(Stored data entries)
====

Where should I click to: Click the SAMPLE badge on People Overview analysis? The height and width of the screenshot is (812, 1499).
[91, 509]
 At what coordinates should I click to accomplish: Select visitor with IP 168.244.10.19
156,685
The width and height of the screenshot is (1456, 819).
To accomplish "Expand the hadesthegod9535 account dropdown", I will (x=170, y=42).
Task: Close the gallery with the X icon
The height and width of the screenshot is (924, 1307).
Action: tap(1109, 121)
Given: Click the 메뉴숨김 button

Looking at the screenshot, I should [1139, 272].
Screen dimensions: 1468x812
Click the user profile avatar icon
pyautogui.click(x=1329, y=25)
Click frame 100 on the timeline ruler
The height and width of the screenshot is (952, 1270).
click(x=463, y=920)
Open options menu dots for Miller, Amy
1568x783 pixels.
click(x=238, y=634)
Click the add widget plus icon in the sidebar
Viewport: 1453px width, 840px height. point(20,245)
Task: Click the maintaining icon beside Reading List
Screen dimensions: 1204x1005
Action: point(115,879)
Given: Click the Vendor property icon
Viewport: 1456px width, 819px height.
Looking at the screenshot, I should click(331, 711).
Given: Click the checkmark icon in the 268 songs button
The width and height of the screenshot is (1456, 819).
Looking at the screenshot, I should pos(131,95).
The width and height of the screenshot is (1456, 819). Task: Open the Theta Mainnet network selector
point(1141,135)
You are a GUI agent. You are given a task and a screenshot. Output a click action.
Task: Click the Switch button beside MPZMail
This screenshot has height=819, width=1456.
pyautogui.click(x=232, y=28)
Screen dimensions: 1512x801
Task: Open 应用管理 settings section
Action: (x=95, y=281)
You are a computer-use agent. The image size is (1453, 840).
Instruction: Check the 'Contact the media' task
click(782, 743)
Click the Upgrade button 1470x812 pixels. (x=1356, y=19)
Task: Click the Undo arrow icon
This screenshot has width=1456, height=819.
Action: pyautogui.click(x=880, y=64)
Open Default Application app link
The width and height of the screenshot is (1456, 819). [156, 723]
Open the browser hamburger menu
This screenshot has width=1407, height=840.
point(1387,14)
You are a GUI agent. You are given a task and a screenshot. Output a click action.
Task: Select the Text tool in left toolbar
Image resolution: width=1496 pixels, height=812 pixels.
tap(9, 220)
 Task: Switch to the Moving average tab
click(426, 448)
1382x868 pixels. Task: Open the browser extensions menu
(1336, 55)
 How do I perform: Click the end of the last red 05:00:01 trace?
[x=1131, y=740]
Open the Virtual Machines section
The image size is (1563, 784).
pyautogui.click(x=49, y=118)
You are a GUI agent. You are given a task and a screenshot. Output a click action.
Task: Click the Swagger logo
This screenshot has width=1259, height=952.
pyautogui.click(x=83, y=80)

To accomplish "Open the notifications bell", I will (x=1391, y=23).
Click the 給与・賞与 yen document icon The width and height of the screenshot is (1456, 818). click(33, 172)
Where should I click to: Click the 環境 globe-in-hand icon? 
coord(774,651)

====

▶ _Task to carry out_: Would you return the entries exactly as they stand?

▶ _Solution to this task_:
Where should I click to: Click the SAMPLE badge on People Overview analysis? The height and width of the screenshot is (812, 1499).
[91, 509]
 At what coordinates should I click to accomplish: Select visitor with IP 168.244.10.19
156,685
The width and height of the screenshot is (1456, 819).
To accomplish "Expand the hadesthegod9535 account dropdown", I will (x=170, y=42).
Task: Close the gallery with the X icon
The height and width of the screenshot is (924, 1307).
Action: tap(1109, 121)
Given: Click the 메뉴숨김 button

Looking at the screenshot, I should [1139, 272].
Screen dimensions: 1468x812
Click the user profile avatar icon
pyautogui.click(x=1329, y=25)
Click frame 100 on the timeline ruler
The height and width of the screenshot is (952, 1270).
click(x=463, y=920)
Open options menu dots for Miller, Amy
1568x783 pixels.
click(x=238, y=634)
Click the add widget plus icon in the sidebar
Viewport: 1453px width, 840px height. point(20,245)
Task: Click the maintaining icon beside Reading List
Screen dimensions: 1204x1005
Action: point(115,879)
Given: Click the Vendor property icon
Viewport: 1456px width, 819px height.
Looking at the screenshot, I should click(331, 711).
Given: Click the checkmark icon in the 268 songs button
The width and height of the screenshot is (1456, 819).
Looking at the screenshot, I should pos(131,95).
The width and height of the screenshot is (1456, 819). Task: Open the Theta Mainnet network selector
point(1141,135)
You are a GUI agent. You are given a task and a screenshot. Output a click action.
Task: Click the Switch button beside MPZMail
This screenshot has height=819, width=1456.
pyautogui.click(x=232, y=28)
Screen dimensions: 1512x801
Task: Open 应用管理 settings section
Action: (x=95, y=281)
You are a computer-use agent. The image size is (1453, 840).
Instruction: Check the 'Contact the media' task
click(782, 743)
Click the Upgrade button 1470x812 pixels. (x=1356, y=19)
Task: Click the Undo arrow icon
This screenshot has width=1456, height=819.
Action: pyautogui.click(x=880, y=64)
Open Default Application app link
The width and height of the screenshot is (1456, 819). [156, 723]
Open the browser hamburger menu
This screenshot has width=1407, height=840.
point(1387,14)
You are a GUI agent. You are given a task and a screenshot. Output a click action.
Task: Select the Text tool in left toolbar
Image resolution: width=1496 pixels, height=812 pixels.
tap(9, 220)
 Task: Switch to the Moving average tab
click(426, 448)
1382x868 pixels. Task: Open the browser extensions menu
(1336, 55)
 How do I perform: Click the end of the last red 05:00:01 trace?
[x=1131, y=740]
Open the Virtual Machines section
The image size is (1563, 784).
pyautogui.click(x=49, y=118)
You are a GUI agent. You are given a task and a screenshot. Output a click action.
Task: Click the Swagger logo
This screenshot has width=1259, height=952.
pyautogui.click(x=83, y=80)

To accomplish "Open the notifications bell", I will (x=1391, y=23).
Click the 給与・賞与 yen document icon The width and height of the screenshot is (1456, 818). click(33, 172)
Where should I click to: Click the 環境 globe-in-hand icon? 
coord(774,651)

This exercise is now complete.